ORDEN DE TRABAJO 1 ->
Transcribe del texto sobre la deuda ecológica el tramo que va desde "La palabra deuda" hasta "servicios o productos.".
ORDEN DE TRABAJO 2 ->
Contesta estas preguntas según el texto sobre la deuda ecológica:
(a) ¿Durante qué proceso se usó intensamente el concepto entre 1990 y 1992?
(b) ¿Qué institución se cita como fuente de las definiciones de la palabra deuda?
(c) ¿De qué disciplina es propio el uso actual de la palabra "deuda"?
ORDEN DE TRABAJO 3 ->
Traduce al inglés esta oración del texto sobre la deuda ecológica: "La palabra deuda según la Real Academia tiene al menos dos definiciones."

TEXTO PROPORCIONADO ->
══════
Implicancias y Limitaciones del Concepto de Deuda Ecológica, más que “deuda”, Un Robo
Eduardo Gudynas*
El concepto de deuda ecológica cobró notoriedad a fines de la década de 1980, y fue usado intensamente entre 1990 y 1992, durante el proceso de la Eco 92 de Rio de Janeiro. Esa idea en unos casos buscaba subrayar la destrucción ambiental en los países del Sur para enseguida responsabilizar a empresas y gobiernos de las naciones industrializadas, mientras que en otros casos, fue esgrimida como una réplica a la deuda financiera que se arrastraba en América Latina. En efecto, al considerarse que la deuda ecológica superaba con creces lo que se debía a los bancos, los países del Norte eran en realidad los que debían a las naciones del Sur. En aquellos años, quienes eran los destinatarios de esos cuestionamientos ignoraban esas acusaciones, o bien no entraron en un debate intenso. Desde aquel entonces el uso del concepto ha tenido sus altas y bajas, aunque la tendencia ha sido usar esas palabras como una metáfora asociada a la crítica ambiental.
En la actualidad es posible examinar con nuevos ojos ese debate, y en especial ante la permanencia de la crisis ambiental, a la que se suman síntomas del resurgimiento de la carga de la deuda externa. Aprovechando una mayor madurez del ambientalismo, se intenta analizar los aspectos positivos y negativos de utilizar el concepto de “deuda” aplicado al terreno ambiental. No es mi propósito poner en debate los diagnósticos sobre la crisis ambiental, ni que la apropiación de los recursos naturales fue y es desigual. En realidad el objetivo es preguntarnos si haber escogido la palabra “deuda” fue la mejor decisión, y considerar las implicaciones que ella tiene para una política ambiental alternativa.
La palabra deuda según la Real Academia tiene al menos dos definiciones. La primera alude a una “obligación que uno tiene que pagar, satisfacer o reintegrar a otro una cosa, por lo común dinero”. Ese mismo sentido se expresa en la raíz latina del vocablo. En su uso actual, la palabra “deuda” es propio de la economía, aludiendo a pagos que todavía no se han realizado por servicios o productos.
══════
DATOS PROPORCIONADOS ->

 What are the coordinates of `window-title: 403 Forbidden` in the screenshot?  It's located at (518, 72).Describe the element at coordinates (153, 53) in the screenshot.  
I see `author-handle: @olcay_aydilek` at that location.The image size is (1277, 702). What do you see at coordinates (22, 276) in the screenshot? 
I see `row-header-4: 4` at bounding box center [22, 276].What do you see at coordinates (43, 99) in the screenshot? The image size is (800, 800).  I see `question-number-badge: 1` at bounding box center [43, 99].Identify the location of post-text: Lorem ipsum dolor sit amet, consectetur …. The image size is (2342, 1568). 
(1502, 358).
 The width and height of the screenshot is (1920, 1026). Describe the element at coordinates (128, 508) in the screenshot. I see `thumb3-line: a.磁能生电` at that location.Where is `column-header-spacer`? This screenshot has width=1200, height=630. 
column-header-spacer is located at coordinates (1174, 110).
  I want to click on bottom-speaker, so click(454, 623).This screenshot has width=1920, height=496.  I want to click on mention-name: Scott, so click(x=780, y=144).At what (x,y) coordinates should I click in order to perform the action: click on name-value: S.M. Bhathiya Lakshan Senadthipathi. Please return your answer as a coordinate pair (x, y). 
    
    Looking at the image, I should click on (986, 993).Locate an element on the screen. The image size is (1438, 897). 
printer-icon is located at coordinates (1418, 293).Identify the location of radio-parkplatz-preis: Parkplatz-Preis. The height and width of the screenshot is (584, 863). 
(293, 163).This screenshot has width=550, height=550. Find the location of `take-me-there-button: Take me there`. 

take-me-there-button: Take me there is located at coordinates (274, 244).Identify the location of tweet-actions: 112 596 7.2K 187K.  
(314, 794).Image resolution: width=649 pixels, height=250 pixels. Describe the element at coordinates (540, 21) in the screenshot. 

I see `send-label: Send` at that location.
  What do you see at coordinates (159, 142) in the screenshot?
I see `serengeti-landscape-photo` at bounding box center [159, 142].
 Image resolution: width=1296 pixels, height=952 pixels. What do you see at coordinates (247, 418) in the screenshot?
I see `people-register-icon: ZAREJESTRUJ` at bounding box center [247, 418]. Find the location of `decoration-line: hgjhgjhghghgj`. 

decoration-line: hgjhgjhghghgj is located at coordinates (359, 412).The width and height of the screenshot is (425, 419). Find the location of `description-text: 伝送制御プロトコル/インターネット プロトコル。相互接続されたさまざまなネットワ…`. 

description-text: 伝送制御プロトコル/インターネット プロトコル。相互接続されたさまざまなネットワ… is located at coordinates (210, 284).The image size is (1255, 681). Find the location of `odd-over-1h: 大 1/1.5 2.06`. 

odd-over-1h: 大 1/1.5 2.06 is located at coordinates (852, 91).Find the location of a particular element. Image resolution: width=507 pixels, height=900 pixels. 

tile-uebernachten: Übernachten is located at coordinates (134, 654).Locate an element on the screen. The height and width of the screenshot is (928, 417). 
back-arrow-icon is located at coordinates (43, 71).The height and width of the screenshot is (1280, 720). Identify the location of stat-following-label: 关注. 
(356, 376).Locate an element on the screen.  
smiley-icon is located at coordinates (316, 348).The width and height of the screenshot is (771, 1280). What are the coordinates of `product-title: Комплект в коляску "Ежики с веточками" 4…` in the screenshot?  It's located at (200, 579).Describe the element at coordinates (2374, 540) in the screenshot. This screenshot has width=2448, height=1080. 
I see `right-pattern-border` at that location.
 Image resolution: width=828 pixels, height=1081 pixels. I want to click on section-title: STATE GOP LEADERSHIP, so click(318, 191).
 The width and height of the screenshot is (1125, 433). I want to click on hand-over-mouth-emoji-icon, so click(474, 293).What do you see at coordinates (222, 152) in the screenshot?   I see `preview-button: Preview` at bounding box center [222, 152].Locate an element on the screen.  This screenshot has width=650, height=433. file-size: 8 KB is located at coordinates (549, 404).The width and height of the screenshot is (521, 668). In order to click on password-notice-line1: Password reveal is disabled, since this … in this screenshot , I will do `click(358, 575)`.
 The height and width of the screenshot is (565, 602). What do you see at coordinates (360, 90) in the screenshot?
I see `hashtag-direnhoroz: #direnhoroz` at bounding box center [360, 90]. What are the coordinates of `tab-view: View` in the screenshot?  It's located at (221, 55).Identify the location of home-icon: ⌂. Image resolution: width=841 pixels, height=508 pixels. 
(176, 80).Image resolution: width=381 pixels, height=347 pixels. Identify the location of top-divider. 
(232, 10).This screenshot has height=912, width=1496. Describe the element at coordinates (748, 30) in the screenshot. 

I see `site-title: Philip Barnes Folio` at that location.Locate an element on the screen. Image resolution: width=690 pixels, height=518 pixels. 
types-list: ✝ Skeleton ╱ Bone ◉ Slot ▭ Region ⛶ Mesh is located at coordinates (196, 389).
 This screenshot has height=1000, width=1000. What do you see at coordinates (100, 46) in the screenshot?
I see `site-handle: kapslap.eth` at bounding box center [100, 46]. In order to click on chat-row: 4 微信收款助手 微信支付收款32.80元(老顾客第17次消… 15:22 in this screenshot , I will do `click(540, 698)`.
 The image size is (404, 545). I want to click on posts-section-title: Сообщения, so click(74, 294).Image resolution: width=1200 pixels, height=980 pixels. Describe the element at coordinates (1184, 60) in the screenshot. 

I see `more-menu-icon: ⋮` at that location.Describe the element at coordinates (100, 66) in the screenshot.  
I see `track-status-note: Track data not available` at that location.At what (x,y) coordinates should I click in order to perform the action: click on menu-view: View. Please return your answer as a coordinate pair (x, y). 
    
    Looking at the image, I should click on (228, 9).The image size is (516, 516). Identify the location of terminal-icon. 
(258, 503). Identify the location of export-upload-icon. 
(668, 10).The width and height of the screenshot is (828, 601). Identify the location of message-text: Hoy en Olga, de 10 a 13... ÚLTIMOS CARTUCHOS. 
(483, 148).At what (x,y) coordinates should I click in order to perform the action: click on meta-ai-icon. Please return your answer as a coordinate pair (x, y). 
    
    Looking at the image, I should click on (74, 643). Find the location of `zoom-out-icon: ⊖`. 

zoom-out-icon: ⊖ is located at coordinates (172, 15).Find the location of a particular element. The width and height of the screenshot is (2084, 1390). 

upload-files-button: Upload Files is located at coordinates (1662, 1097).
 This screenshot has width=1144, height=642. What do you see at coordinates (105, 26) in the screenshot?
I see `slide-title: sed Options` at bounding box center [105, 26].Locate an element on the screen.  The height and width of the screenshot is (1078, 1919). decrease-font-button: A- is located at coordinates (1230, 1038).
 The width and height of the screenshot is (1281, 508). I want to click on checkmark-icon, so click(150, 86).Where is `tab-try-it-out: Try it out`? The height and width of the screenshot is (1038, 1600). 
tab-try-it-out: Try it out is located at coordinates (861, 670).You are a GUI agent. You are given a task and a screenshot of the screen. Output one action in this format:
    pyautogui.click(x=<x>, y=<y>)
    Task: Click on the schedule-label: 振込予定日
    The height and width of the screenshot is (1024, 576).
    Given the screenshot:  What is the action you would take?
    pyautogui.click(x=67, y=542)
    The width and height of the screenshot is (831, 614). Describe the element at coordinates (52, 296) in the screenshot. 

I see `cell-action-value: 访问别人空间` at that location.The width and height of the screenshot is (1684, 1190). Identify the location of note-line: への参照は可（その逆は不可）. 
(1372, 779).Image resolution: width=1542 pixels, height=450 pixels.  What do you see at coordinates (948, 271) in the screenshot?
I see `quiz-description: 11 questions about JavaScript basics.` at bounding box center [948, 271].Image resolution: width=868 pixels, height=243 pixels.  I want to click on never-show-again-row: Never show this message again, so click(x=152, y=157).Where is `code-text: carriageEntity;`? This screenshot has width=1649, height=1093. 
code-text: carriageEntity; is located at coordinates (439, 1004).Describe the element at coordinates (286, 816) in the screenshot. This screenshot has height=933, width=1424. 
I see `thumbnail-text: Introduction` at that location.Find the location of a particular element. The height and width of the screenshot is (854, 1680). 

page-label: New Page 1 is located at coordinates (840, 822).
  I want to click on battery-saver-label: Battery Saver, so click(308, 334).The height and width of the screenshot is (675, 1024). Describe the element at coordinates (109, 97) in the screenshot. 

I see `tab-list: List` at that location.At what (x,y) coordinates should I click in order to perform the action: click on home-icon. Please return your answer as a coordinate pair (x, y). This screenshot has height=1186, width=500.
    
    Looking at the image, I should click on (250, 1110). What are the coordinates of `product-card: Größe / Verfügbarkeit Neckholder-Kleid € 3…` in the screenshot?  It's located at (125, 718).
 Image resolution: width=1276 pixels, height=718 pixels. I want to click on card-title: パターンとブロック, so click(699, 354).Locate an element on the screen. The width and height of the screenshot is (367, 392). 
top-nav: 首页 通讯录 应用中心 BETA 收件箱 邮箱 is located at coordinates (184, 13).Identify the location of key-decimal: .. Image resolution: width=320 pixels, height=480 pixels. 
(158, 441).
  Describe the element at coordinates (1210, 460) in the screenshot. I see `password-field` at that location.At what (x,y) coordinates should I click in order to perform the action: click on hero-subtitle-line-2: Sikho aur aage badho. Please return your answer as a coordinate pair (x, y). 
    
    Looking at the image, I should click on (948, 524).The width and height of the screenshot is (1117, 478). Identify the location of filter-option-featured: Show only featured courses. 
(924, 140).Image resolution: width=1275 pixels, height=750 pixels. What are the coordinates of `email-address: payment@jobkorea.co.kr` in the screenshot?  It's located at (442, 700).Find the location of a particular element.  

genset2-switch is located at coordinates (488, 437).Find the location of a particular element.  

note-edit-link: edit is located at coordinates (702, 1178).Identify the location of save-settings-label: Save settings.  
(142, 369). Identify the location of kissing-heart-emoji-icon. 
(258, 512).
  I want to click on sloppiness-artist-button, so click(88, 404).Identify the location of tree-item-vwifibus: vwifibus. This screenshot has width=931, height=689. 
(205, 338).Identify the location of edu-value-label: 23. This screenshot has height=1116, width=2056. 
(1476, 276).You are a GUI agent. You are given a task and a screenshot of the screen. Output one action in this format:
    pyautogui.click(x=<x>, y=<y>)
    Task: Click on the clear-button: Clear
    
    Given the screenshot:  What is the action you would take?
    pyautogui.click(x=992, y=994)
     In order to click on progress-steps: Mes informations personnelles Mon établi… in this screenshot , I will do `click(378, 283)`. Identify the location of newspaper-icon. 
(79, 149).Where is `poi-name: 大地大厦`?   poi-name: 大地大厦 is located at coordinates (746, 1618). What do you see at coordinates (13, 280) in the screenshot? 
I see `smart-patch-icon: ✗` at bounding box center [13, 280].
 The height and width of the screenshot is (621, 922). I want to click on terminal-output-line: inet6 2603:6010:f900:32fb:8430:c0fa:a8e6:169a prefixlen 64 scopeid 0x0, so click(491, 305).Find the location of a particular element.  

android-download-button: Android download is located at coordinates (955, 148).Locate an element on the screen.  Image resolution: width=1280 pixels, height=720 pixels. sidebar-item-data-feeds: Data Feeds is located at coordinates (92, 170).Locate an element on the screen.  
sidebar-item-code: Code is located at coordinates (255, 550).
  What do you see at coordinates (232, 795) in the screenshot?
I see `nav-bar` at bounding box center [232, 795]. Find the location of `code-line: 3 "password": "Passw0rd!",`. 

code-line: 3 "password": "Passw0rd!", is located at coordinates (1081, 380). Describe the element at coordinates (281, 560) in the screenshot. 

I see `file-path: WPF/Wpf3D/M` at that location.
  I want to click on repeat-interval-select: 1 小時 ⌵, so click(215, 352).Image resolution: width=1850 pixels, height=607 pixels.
══════
RESULTADO 1 ->
La palabra deuda según la Real Academia tiene al menos dos definiciones. La primera alude a una “obligación que uno tiene que pagar, satisfacer o reintegrar a otro una cosa, por lo común dinero”. Ese mismo sentido se expresa en la raíz latina del vocablo. En su uso actual, la palabra “deuda” es propio de la economía, aludiendo a pagos que todavía no se han realizado por servicios o productos.

RESULTADO 2 ->
(a) El proceso de la Eco 92 de Rio de Janeiro.
(b) La Real Academia.
(c) De la economía.

RESULTADO 3 ->
According to the Real Academia, the word debt has at least two definitions.